The response must reproduce exactly every line of the material below holding the word "computer".
════════════════
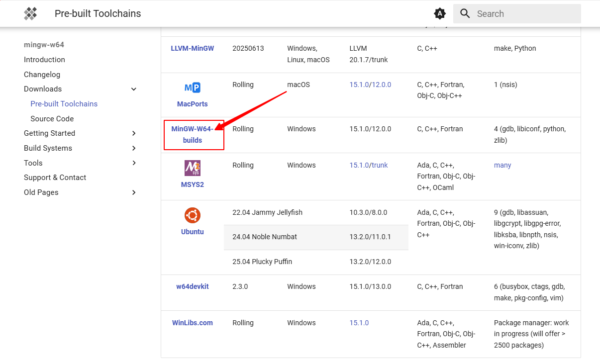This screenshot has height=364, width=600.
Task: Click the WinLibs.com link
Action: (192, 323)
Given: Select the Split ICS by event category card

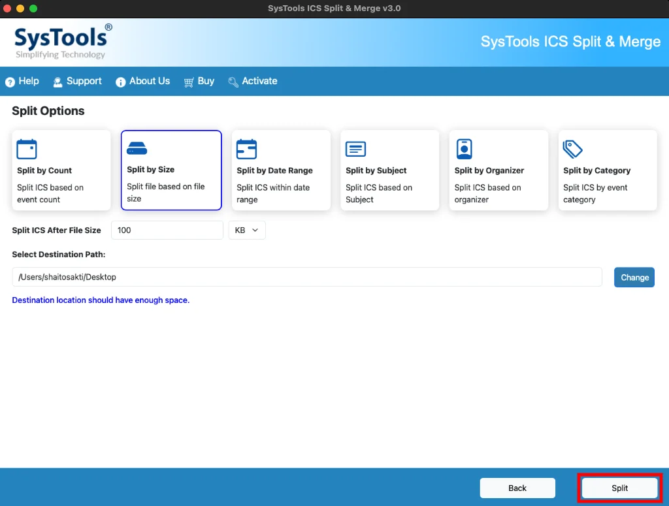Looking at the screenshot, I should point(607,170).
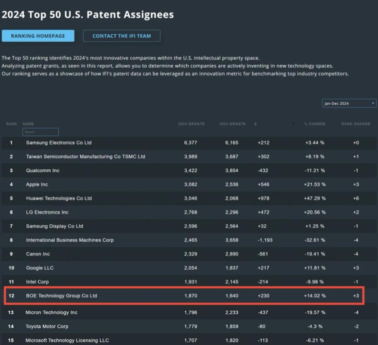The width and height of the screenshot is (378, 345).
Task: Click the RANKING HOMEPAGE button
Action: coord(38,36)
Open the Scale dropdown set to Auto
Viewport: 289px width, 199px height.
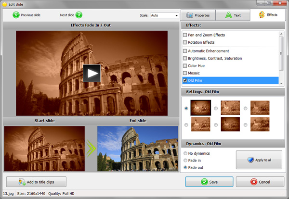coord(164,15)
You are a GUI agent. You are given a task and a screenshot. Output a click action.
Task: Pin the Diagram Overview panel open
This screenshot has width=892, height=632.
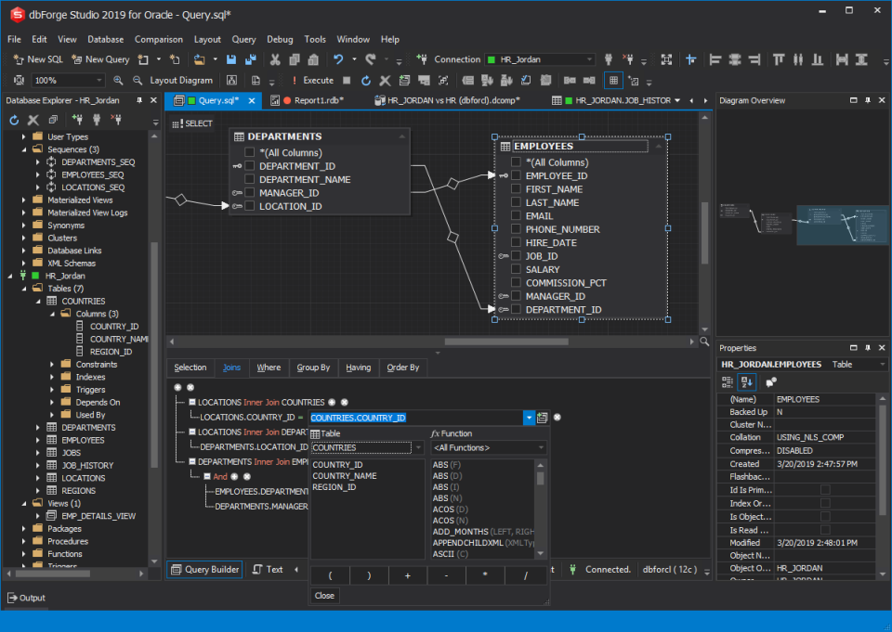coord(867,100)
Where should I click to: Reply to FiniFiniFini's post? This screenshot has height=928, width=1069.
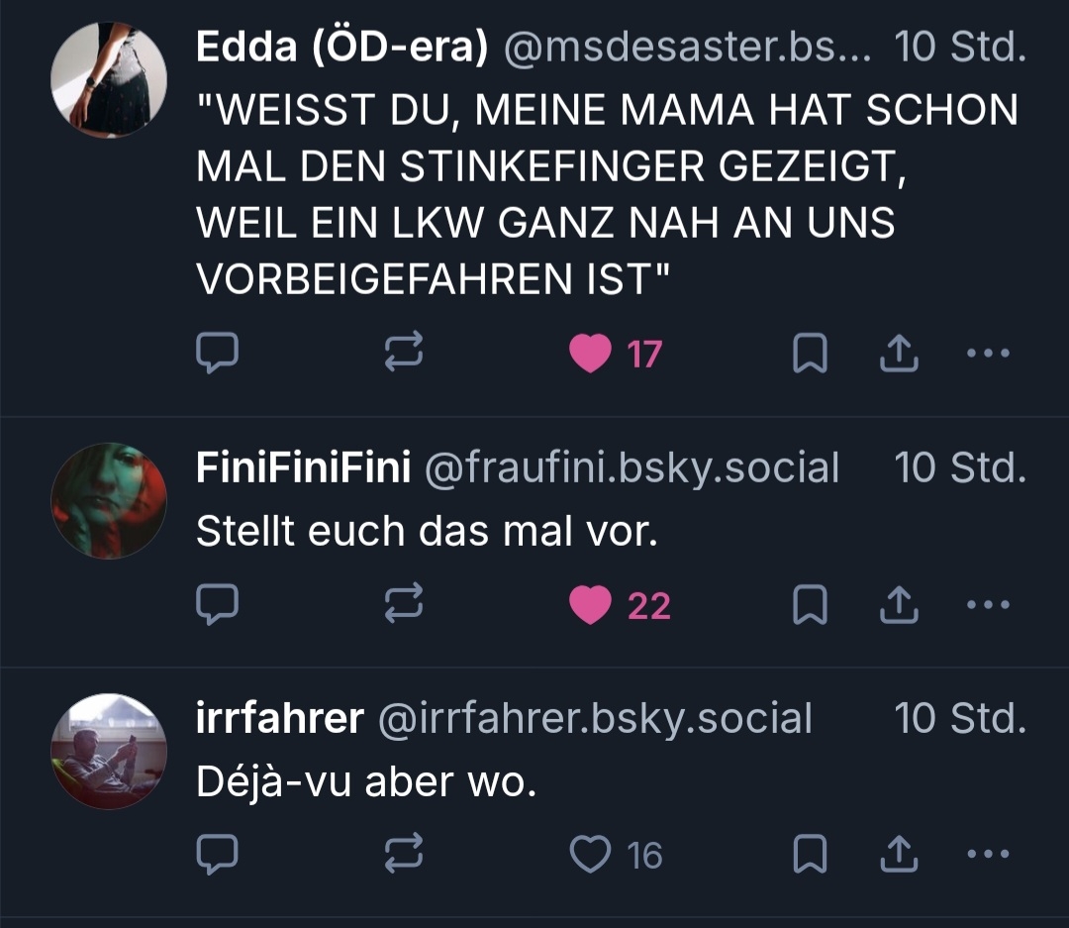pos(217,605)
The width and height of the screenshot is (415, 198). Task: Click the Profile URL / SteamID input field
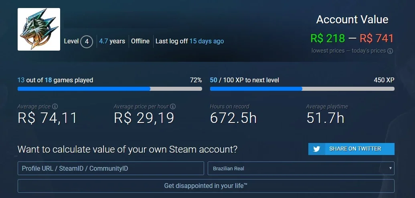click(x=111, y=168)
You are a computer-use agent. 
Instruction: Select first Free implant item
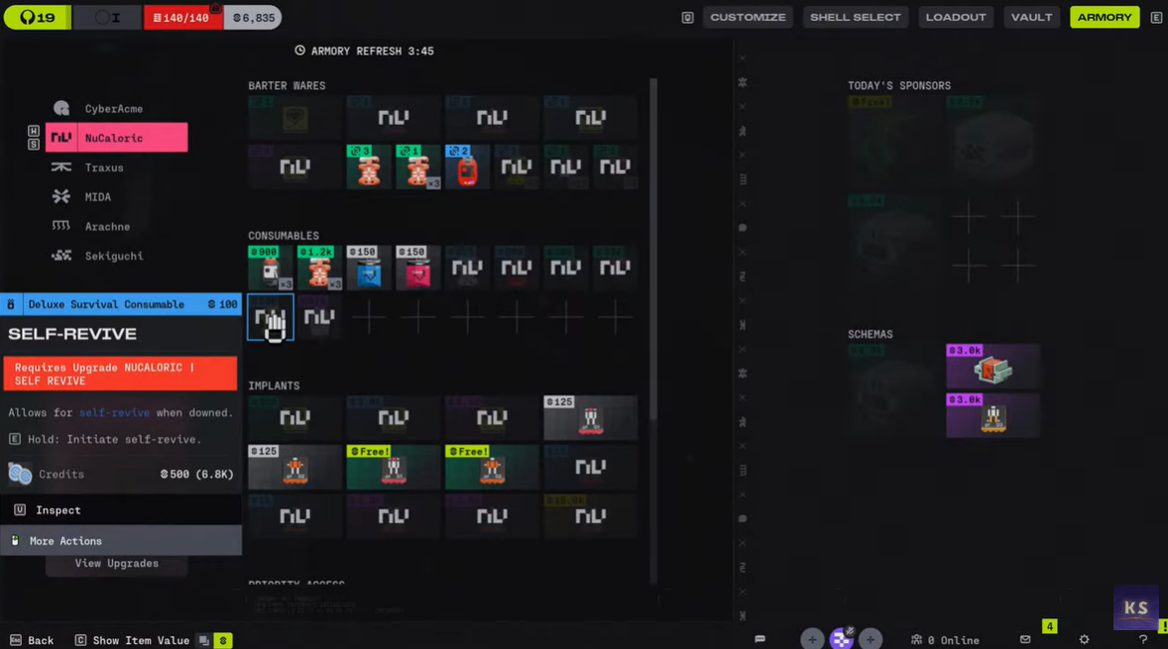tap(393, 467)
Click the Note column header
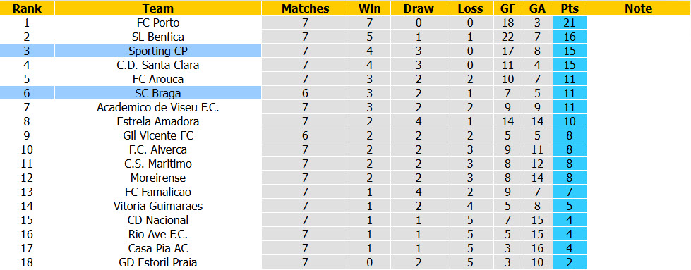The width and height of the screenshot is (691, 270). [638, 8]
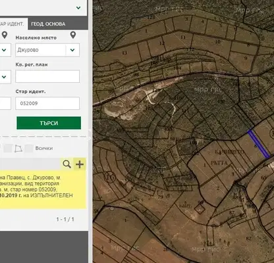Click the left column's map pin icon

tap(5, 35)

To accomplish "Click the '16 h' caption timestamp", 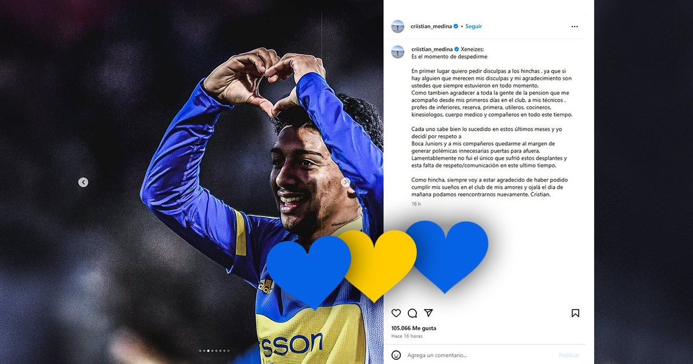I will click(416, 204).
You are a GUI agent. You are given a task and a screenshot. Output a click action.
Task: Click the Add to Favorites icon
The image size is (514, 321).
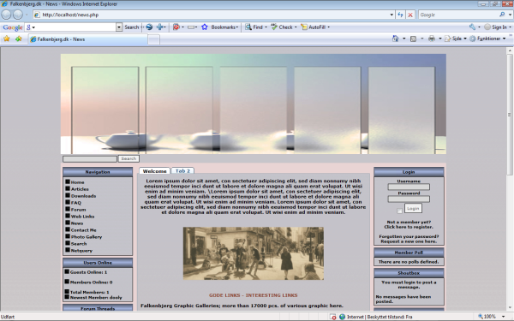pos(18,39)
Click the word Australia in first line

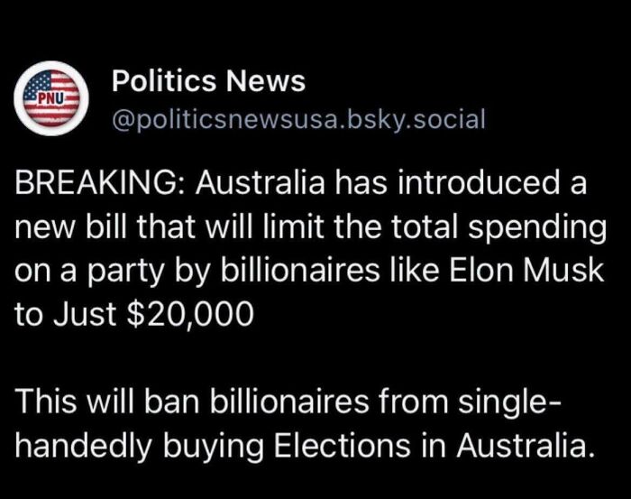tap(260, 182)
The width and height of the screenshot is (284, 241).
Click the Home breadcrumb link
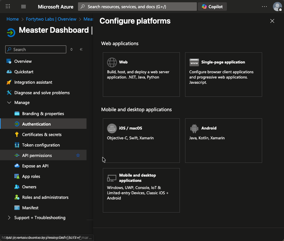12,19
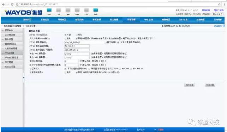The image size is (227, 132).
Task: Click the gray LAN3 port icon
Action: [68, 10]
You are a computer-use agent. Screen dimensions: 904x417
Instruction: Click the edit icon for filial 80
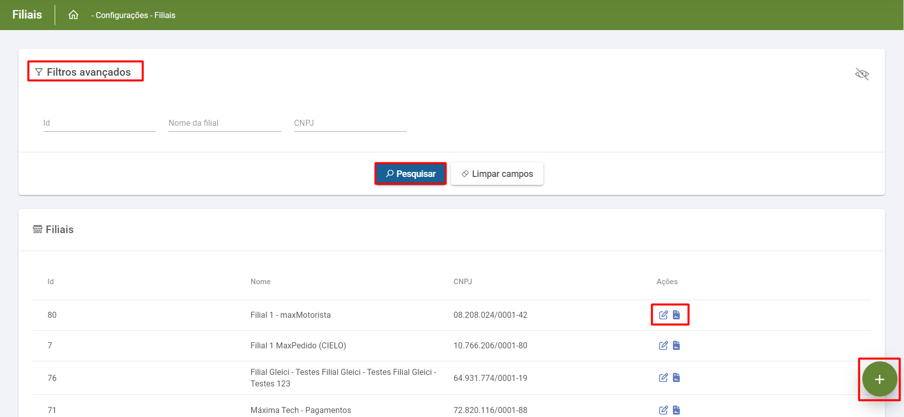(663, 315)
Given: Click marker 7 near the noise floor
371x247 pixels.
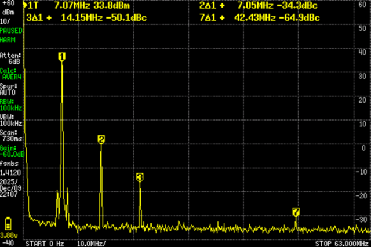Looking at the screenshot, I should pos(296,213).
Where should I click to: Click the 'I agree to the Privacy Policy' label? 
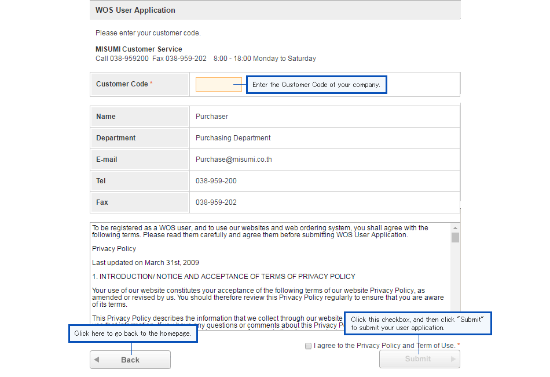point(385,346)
════════════════
Answer section:
You are a computer-use agent. 
You are a computer-use agent. Screen dimensions: 904x417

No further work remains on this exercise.